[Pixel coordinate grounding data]
- - - -
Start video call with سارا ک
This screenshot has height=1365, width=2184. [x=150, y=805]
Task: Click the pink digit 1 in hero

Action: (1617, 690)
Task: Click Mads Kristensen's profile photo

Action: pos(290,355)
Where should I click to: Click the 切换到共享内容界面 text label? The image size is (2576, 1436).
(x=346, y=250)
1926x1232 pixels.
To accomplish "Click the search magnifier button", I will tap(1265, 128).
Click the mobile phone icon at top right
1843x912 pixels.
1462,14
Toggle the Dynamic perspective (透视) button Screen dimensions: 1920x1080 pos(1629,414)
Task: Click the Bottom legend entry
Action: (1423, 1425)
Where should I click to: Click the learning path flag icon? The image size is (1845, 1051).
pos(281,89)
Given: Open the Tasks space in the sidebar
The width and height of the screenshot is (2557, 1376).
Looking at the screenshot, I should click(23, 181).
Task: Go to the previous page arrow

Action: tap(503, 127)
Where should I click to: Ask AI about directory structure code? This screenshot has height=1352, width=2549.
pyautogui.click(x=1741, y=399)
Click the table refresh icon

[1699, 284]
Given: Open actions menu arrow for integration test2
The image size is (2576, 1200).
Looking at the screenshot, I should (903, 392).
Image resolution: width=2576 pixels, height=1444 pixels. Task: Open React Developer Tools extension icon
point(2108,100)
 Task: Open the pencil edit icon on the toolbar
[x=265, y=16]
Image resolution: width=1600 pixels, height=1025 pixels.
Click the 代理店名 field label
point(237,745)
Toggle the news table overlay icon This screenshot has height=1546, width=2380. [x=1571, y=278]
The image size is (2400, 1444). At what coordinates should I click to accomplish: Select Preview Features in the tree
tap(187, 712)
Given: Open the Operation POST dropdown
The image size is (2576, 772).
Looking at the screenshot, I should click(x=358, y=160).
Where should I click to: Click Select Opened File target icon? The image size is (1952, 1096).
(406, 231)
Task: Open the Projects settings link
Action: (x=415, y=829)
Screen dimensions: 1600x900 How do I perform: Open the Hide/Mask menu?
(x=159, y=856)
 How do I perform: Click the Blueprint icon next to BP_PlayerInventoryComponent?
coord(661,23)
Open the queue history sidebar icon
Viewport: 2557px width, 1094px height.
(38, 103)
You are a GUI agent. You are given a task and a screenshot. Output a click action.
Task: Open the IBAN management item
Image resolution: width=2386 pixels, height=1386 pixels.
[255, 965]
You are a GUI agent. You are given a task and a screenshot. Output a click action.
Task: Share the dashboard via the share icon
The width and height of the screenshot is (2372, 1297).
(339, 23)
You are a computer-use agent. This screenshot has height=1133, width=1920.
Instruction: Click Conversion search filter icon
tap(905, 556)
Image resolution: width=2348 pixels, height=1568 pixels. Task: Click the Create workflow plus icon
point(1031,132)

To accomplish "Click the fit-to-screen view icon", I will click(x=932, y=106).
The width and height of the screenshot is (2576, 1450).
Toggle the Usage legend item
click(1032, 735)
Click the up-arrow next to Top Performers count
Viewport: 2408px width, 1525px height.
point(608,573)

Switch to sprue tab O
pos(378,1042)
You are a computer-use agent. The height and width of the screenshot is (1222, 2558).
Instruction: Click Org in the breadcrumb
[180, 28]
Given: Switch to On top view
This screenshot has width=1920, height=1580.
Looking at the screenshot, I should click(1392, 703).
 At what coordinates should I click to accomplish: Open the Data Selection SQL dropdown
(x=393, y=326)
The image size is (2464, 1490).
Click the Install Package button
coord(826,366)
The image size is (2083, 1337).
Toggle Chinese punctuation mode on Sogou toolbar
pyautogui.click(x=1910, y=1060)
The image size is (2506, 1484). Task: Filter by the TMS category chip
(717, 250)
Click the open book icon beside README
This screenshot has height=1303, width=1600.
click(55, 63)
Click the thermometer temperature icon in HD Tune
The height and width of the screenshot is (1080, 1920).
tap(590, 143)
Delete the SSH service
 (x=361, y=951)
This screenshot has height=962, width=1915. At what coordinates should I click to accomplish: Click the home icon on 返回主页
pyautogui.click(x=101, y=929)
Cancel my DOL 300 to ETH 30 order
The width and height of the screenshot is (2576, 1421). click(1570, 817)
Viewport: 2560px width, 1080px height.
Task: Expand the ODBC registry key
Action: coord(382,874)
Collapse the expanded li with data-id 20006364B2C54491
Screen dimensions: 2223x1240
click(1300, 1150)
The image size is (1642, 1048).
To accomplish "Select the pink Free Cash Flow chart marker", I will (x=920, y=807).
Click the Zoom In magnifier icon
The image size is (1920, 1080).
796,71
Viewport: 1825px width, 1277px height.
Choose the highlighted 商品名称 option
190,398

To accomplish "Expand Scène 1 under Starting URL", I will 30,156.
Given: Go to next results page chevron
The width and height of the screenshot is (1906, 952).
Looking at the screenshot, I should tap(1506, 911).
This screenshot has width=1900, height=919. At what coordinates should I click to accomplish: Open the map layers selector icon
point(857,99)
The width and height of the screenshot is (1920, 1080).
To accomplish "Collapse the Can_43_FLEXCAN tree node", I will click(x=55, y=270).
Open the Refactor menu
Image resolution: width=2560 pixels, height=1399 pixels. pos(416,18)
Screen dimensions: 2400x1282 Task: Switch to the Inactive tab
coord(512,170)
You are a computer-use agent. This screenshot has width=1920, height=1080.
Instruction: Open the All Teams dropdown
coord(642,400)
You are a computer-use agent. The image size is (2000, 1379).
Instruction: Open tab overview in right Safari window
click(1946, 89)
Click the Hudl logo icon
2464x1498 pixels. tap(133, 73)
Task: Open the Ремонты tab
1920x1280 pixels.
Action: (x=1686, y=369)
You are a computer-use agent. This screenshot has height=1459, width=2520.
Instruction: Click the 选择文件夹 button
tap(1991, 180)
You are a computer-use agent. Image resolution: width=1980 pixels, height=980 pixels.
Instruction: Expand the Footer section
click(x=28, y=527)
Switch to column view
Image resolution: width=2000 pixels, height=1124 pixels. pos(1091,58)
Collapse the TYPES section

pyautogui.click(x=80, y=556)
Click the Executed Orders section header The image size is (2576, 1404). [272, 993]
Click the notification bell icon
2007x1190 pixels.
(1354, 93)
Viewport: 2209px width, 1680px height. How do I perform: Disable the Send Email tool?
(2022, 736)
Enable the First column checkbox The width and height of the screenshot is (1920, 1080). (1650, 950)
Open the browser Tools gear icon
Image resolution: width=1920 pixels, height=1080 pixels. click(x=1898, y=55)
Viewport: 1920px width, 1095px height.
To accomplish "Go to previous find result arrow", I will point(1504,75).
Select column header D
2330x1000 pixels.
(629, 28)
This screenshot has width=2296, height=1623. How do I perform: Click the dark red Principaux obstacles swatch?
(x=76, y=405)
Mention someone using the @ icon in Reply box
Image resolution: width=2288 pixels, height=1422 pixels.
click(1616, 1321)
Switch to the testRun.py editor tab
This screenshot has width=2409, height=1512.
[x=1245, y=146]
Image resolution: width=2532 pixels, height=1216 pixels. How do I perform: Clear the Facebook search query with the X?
- - - -
● **Activity**: Return, unchanged, the run of lines above that opens with the line containing "Where should I click to: Click the learning" and closes with the line containing "Toggle the news". Include both.

● **Completed task**:
Where should I click to: Click the learning path flag icon? The image size is (1845, 1051).
pos(281,89)
Given: Open the Tasks space in the sidebar
The width and height of the screenshot is (2557, 1376).
Looking at the screenshot, I should click(23, 181).
Task: Go to the previous page arrow

Action: tap(503, 127)
Where should I click to: Ask AI about directory structure code? This screenshot has height=1352, width=2549.
pyautogui.click(x=1741, y=399)
Click the table refresh icon

[1699, 284]
Given: Open actions menu arrow for integration test2
The image size is (2576, 1200).
Looking at the screenshot, I should (903, 392).
Image resolution: width=2576 pixels, height=1444 pixels. Task: Open React Developer Tools extension icon
point(2108,100)
 Task: Open the pencil edit icon on the toolbar
[x=265, y=16]
Image resolution: width=1600 pixels, height=1025 pixels.
Click the 代理店名 field label
point(237,745)
Toggle the news table overlay icon This screenshot has height=1546, width=2380. [x=1571, y=278]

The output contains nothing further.